Pull out every line in the items below that contains the string "should", and copy each one in full. Case counts.
┌─ Input records
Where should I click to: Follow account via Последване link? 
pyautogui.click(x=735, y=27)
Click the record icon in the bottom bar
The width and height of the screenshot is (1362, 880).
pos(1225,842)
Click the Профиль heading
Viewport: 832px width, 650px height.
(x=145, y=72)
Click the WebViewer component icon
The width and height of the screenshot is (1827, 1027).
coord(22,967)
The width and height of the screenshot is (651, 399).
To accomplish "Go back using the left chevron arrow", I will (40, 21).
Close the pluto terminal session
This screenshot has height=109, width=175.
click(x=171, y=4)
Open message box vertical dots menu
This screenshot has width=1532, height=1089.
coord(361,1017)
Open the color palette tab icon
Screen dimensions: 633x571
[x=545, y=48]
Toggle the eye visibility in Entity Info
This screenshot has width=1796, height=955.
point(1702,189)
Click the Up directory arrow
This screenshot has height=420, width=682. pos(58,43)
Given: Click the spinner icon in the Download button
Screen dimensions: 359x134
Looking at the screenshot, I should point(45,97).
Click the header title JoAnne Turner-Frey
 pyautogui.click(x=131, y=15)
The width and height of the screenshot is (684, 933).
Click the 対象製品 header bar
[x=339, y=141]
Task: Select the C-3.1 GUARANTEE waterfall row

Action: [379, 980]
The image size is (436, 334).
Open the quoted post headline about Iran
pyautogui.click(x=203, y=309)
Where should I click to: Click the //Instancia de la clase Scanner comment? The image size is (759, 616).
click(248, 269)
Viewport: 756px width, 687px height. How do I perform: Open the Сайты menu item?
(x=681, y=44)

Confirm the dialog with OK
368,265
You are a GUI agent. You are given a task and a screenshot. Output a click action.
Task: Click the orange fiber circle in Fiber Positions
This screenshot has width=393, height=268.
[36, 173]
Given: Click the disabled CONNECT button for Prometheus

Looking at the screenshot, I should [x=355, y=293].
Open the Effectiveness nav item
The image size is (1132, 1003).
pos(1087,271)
└─
▶ Task answer:
Where should I click to: Follow account via Последване link? 
Looking at the screenshot, I should point(45,97).
Where should I click to: Click the //Instancia de la clase Scanner comment? The image size is (759, 616).
Looking at the screenshot, I should [x=355, y=293].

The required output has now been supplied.